START Data supplied
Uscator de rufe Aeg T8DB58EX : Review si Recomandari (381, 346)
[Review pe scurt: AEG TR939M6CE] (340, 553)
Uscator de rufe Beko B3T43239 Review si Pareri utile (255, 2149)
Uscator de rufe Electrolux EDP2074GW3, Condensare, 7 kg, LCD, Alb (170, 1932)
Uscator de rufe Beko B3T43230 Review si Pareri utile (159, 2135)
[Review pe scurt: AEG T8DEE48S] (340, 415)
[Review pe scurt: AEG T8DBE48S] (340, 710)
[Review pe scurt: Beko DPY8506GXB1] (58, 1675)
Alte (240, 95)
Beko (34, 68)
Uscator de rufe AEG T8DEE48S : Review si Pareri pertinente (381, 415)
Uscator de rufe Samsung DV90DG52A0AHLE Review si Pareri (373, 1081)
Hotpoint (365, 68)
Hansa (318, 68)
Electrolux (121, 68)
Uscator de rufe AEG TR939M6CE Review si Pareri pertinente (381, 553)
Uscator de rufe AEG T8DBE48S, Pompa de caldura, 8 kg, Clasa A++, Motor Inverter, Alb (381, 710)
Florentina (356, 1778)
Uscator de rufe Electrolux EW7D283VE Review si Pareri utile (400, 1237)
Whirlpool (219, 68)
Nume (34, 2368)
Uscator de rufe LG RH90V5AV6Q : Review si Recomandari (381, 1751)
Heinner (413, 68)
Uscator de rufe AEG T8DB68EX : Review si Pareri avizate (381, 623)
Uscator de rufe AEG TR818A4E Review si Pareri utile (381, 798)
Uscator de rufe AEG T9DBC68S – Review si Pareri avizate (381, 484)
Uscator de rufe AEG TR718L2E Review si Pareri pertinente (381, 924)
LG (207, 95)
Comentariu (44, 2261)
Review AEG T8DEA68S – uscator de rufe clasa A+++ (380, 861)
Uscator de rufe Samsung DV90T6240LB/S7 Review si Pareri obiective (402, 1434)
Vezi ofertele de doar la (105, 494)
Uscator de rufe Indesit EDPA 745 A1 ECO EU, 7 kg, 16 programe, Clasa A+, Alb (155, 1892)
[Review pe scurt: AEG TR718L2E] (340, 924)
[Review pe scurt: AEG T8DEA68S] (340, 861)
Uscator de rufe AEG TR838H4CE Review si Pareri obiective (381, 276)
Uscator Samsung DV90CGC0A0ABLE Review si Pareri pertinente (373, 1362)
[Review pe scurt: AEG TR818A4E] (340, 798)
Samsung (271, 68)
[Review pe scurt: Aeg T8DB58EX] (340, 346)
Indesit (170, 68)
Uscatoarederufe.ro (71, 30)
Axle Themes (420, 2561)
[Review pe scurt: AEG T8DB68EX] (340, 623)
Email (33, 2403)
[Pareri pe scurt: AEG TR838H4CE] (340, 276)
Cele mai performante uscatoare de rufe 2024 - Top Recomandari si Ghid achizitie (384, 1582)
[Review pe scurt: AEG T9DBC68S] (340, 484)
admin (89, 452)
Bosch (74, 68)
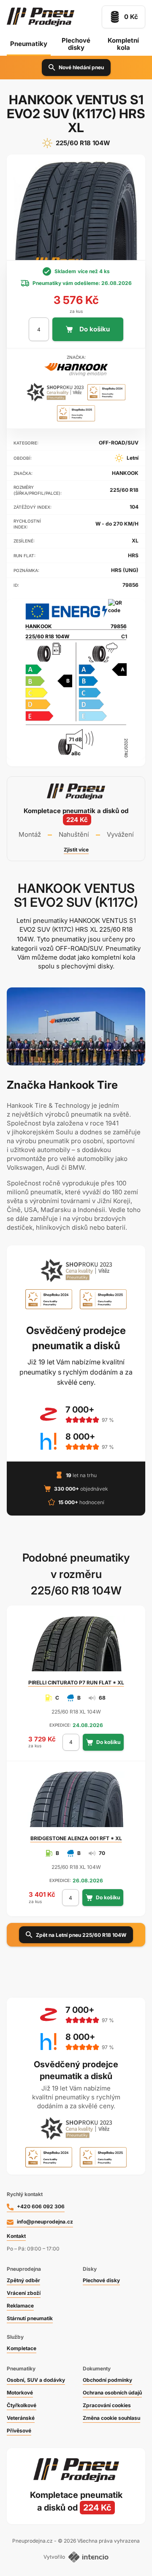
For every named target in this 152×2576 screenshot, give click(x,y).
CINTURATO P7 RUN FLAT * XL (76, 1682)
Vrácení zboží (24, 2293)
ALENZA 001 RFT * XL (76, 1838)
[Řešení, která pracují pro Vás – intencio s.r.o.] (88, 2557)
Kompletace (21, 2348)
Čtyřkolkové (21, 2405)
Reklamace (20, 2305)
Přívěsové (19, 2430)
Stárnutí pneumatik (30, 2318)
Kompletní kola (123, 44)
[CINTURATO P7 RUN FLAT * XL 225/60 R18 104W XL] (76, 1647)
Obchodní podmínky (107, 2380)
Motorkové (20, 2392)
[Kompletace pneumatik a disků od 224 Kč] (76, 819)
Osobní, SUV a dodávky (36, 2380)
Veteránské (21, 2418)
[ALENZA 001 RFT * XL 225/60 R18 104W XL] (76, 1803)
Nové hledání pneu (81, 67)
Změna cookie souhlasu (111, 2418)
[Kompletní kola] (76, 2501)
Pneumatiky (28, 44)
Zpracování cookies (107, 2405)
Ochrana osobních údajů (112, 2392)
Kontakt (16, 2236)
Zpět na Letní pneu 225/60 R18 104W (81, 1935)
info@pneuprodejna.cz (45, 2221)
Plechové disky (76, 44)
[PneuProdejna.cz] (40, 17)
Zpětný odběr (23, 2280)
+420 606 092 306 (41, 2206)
END Data supplied
START Data supplied
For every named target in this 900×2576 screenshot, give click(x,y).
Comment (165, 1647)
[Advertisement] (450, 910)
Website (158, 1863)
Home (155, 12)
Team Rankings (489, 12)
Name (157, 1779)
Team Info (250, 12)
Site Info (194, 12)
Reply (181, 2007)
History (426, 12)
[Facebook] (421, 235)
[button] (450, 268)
END Data supplied
_Try it:_
Retype only the stretch of lines above starting at the one with "Uscator de rufe Aeg T8DB58EX" and stopping at the one with "[Review pe scurt: AEG T8DEE48S] (340, 415)", exactly as written, with both kept.

_Answer to the problem:_
Uscator de rufe Aeg T8DB58EX : Review si Recomandari (381, 346)
[Review pe scurt: AEG TR939M6CE] (340, 553)
Uscator de rufe Beko B3T43239 Review si Pareri utile (255, 2149)
Uscator de rufe Electrolux EDP2074GW3, Condensare, 7 kg, LCD, Alb (170, 1932)
Uscator de rufe Beko B3T43230 Review si Pareri utile (159, 2135)
[Review pe scurt: AEG T8DEE48S] (340, 415)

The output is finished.